**练习题:**
下面有一篇讲洛谷P3952时间复杂度的题解,请从它停下的地方接着往下写。

**提取文本:**
- - - - - - -

洛谷P3952 时间复杂度
作者:互联网
题目
先判断是否有解,然后开两个栈,分别存进入递归时间复杂度为O(1)的变量,和时间复杂度为O(n)的变量,最后取最大值。
#include <bits/stdc++.h>
using namespace std;
int T;
int tong[1000100];
stack <int> s, s2;
int main()
{
// freopen("Time.txt", "w", stdout);
scanf("%d", &T);
while (T--)
{
memset(tong, 0, sizeof(tong));
while (s.size()) s.pop();
int L, flag = 0, F1 = 0, E1 = 0, ans = 0, now = 0; string TI;//flag为2则不进入
cin >> L >> TI; int len = TI.size();
if (TI[2] == '1')
ans = 0;
else
for (int i = 4; i < len; i++)
{
if (TI[i] >= '0' && TI[i] <= '9')
ans = ans * 10 + TI[i] - '0';
}
for (int i = 1; i <= L; i++)
{
char c1;
cin >> c1;
if (c1 == 'F')
{
F1++;
string st, ed; char bianliang;
cin >> bianliang >> st >> ed;
if (tong[bianliang - '0'])//如果已经进入了该变量,就判断ERR
flag = 1;//以后的都不计入时间复杂度 (
if (st[0] == 'n' && ed[0] != 'n' && flag != 1)
{
/*if (ed[0] == 'n')
now += 0;
else if (!flag)
now++;*/
flag = 2;
tong[bianliang - '0'] = 0;
}
else if (st[0] != 'n') //说明此时st是数
{
int sta = 0, eda = 0;
for (int i = 0; i < st.size(); i++)
if (st[i] <= '9' && st[i] >= '0')
sta = sta * 10 + st[i] - '0';
if (ed[0] == 'n' && !flag)

- - - - - - -

**数据摘录:**
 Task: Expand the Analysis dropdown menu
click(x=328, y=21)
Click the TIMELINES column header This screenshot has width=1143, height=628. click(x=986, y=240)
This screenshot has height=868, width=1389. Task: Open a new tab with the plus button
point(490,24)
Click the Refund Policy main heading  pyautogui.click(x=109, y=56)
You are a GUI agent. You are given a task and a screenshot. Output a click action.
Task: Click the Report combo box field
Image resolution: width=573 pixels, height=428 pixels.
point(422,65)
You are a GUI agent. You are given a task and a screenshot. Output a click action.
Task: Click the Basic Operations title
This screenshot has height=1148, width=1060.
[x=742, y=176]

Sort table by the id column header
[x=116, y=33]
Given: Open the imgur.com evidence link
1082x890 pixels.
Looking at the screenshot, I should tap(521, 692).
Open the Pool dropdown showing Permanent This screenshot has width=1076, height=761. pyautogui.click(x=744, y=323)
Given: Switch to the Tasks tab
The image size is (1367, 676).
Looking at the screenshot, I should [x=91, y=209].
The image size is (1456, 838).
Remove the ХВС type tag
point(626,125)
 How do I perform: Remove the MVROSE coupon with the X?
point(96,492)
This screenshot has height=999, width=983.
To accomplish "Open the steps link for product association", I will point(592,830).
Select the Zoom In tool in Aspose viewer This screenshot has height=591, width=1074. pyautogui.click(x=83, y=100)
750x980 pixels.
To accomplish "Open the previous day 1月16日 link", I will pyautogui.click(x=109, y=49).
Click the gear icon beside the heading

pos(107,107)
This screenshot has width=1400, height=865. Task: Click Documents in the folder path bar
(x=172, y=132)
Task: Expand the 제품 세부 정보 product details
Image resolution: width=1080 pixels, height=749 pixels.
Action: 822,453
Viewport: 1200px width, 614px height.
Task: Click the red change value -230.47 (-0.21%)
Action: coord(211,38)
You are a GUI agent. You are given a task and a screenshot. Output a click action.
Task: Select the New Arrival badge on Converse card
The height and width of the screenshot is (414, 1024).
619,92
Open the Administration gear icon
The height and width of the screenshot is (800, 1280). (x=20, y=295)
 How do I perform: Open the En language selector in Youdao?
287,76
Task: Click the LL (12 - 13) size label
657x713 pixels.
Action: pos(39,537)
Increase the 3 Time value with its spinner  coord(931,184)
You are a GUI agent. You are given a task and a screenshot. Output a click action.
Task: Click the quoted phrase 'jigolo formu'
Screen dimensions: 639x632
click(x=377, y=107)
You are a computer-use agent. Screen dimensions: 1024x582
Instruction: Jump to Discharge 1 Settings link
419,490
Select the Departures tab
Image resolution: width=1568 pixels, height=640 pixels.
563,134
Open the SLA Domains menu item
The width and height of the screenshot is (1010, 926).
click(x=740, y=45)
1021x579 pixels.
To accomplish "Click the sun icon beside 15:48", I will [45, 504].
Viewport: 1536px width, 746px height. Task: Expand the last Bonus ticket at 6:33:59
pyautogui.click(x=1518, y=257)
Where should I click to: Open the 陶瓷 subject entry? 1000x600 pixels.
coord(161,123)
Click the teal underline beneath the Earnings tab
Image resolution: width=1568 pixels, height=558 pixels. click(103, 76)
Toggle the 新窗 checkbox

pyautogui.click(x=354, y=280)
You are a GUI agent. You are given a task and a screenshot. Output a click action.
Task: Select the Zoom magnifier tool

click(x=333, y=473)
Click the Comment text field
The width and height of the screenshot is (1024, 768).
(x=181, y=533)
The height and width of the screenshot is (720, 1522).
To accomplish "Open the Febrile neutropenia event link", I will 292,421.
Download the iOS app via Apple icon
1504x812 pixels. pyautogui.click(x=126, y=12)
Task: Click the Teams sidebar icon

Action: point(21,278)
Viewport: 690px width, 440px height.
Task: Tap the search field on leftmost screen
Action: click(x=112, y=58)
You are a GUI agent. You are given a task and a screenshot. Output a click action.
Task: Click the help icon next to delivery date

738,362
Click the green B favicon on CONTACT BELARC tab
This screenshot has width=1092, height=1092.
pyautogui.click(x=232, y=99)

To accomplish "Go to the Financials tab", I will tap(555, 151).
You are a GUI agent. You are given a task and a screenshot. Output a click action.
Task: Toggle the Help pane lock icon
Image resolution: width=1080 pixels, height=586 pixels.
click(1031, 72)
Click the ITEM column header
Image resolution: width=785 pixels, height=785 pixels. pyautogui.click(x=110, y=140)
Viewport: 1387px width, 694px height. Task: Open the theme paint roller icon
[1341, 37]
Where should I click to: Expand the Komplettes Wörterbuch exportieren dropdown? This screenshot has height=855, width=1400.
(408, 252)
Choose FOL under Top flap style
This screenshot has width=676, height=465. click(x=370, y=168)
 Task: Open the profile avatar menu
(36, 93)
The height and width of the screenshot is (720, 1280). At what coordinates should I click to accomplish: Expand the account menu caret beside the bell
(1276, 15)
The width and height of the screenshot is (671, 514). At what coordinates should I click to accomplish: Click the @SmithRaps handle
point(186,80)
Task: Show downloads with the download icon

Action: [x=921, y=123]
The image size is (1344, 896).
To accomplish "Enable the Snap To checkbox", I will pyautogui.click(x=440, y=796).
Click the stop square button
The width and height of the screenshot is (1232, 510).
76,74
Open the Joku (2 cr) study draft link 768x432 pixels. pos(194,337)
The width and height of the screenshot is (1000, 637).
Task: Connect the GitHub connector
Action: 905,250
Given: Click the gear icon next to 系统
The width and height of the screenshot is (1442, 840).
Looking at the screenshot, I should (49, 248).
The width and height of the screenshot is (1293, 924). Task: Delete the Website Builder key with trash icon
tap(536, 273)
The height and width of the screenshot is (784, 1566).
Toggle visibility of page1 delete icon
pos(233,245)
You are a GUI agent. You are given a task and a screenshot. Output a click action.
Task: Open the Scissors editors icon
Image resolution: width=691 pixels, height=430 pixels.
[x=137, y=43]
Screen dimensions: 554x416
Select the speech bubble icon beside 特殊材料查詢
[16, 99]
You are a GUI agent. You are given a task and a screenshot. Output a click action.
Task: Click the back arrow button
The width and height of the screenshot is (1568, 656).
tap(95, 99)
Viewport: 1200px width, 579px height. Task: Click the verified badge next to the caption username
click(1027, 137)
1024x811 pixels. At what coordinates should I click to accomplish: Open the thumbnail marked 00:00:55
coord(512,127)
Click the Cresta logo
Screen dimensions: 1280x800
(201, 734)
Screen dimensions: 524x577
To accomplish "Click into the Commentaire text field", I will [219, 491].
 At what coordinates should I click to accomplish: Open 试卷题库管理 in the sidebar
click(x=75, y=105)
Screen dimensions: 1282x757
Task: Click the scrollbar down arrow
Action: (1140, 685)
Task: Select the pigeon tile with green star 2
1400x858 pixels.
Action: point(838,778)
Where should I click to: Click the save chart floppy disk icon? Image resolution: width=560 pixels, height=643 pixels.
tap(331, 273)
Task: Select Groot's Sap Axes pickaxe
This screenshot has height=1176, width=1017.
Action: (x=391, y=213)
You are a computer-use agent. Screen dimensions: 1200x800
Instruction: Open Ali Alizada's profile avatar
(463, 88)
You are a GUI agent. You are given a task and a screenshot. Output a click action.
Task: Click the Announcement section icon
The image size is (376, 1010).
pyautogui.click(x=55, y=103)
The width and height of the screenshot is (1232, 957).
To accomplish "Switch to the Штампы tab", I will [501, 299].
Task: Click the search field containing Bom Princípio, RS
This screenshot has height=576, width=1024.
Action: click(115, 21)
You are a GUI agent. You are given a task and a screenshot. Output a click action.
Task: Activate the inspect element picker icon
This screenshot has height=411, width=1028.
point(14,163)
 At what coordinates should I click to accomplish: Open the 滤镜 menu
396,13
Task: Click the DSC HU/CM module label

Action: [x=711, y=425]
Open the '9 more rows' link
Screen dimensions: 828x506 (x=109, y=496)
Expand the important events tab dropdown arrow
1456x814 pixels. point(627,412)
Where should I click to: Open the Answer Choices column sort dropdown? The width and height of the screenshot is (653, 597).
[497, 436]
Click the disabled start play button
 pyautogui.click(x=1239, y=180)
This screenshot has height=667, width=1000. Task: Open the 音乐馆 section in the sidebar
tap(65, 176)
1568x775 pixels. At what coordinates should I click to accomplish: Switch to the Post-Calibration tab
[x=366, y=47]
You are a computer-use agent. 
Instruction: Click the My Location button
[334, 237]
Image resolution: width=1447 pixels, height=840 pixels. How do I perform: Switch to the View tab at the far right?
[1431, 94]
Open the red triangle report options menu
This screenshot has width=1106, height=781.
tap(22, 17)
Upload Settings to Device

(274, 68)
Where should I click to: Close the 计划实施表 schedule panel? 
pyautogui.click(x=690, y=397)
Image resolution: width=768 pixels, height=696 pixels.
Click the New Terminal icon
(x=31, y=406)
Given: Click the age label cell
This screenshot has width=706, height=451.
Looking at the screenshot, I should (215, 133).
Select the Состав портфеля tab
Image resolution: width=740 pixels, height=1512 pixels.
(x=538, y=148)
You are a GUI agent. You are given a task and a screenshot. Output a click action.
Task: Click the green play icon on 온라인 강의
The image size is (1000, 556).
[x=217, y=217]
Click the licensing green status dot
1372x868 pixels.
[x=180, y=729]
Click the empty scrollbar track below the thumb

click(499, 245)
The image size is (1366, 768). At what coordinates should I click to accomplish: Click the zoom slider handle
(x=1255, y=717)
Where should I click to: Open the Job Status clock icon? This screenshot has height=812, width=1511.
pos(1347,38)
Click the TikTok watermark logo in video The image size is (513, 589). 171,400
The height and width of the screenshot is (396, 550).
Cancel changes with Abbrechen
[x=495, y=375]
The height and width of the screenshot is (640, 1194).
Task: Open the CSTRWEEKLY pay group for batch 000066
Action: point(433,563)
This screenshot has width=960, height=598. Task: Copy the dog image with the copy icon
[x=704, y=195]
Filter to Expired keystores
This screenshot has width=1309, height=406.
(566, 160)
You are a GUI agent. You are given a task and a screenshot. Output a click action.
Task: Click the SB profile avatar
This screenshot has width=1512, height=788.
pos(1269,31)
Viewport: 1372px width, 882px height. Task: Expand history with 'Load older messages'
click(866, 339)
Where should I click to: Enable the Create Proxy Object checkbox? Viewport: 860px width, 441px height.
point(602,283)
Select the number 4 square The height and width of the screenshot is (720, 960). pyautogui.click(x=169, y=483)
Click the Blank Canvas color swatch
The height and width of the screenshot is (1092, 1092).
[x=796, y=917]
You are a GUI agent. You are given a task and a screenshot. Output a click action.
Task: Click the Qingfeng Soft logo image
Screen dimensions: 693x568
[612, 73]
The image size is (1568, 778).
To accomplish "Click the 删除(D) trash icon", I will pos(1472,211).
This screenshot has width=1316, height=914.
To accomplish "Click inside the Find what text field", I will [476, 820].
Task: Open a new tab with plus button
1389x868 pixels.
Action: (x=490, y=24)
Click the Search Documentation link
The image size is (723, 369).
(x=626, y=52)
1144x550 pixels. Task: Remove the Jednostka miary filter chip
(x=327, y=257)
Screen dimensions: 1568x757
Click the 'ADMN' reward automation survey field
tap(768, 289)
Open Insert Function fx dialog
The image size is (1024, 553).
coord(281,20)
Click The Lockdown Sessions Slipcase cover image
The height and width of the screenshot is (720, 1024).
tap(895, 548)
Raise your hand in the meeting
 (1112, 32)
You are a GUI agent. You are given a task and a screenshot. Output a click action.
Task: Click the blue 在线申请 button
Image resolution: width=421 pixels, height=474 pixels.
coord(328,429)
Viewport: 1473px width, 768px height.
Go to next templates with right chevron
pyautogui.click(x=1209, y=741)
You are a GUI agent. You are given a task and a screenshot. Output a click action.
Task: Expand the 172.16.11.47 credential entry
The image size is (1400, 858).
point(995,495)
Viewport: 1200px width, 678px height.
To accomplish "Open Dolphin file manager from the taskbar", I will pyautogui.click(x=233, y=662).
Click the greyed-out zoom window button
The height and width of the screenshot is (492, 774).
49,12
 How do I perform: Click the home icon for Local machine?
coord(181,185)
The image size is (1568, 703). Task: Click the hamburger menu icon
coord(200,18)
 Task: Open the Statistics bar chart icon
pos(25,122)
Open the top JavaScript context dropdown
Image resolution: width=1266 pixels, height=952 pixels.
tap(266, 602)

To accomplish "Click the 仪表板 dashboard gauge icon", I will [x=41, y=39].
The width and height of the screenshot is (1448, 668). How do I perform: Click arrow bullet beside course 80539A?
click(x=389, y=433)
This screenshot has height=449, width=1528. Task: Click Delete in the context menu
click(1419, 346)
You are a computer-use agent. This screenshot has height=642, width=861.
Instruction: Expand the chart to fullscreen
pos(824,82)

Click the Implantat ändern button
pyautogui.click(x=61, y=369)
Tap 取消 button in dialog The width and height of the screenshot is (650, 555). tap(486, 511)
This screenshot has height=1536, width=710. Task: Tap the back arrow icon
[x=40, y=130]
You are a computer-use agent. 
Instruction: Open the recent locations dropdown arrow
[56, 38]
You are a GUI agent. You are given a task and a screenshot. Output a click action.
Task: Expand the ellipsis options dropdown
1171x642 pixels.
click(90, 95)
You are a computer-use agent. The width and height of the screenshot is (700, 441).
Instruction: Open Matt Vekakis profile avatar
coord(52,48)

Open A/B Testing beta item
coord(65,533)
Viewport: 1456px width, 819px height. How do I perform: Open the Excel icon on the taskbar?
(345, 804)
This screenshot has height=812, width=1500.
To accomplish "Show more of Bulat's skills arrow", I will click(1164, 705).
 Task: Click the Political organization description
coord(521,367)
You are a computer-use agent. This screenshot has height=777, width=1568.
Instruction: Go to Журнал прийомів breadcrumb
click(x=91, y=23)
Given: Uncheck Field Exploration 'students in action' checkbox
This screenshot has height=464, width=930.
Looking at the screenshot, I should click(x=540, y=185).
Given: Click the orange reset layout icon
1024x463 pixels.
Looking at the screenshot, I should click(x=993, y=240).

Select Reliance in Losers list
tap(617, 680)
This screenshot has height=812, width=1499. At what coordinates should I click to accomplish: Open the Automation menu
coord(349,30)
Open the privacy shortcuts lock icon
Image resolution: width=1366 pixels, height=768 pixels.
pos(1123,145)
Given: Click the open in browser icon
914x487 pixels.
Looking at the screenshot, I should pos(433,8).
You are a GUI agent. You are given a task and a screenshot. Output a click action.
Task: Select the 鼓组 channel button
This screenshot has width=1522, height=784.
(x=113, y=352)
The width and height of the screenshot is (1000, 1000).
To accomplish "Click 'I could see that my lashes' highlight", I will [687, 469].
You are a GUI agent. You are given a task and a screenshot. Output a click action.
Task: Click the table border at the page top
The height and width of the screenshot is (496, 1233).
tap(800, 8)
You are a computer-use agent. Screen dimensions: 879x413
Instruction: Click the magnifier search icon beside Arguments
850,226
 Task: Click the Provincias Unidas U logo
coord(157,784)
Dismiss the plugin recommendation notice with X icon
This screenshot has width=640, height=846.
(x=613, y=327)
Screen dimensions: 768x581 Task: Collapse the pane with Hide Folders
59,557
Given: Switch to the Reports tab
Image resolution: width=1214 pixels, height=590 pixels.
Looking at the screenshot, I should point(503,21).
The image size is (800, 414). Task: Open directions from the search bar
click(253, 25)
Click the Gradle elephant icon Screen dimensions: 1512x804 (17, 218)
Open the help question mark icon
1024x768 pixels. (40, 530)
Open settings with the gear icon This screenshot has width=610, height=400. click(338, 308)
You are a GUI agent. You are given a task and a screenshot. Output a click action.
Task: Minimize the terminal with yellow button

- - - - - - -

**参考答案:**
{
tong[bianliang - '0'] = 1;
s.push(bianliang - '0');
int SI = s.size();
now = max(now, SI);
}
else
{
for (int i = 0; i < ed.size(); i++)
if (ed[i] <= '9' && ed[i] >= '0')
eda = eda * 10 + ed[i] - '0';
if (sta > eda && flag != 1) flag = 2, s.push(214748);
if (sta <= eda) tong[bianliang - '0'] = 1, s2.push(bianliang - '0');// s2表示进去但不加时间复杂度的
}
}
}
else
{
E1++; int ha = 0;
if (s.size() )
ha = s.top(), s.pop();
else if (!s.size() && s2.size() )
ha = s2.top(), s2.pop();
tong[ha] = 0;
if (ha == 214748 && flag != 1)
flag = 0;
}
}
if (F1 != E1 || flag == 1)
printf("ERR\n");
else
{
if (ans != now)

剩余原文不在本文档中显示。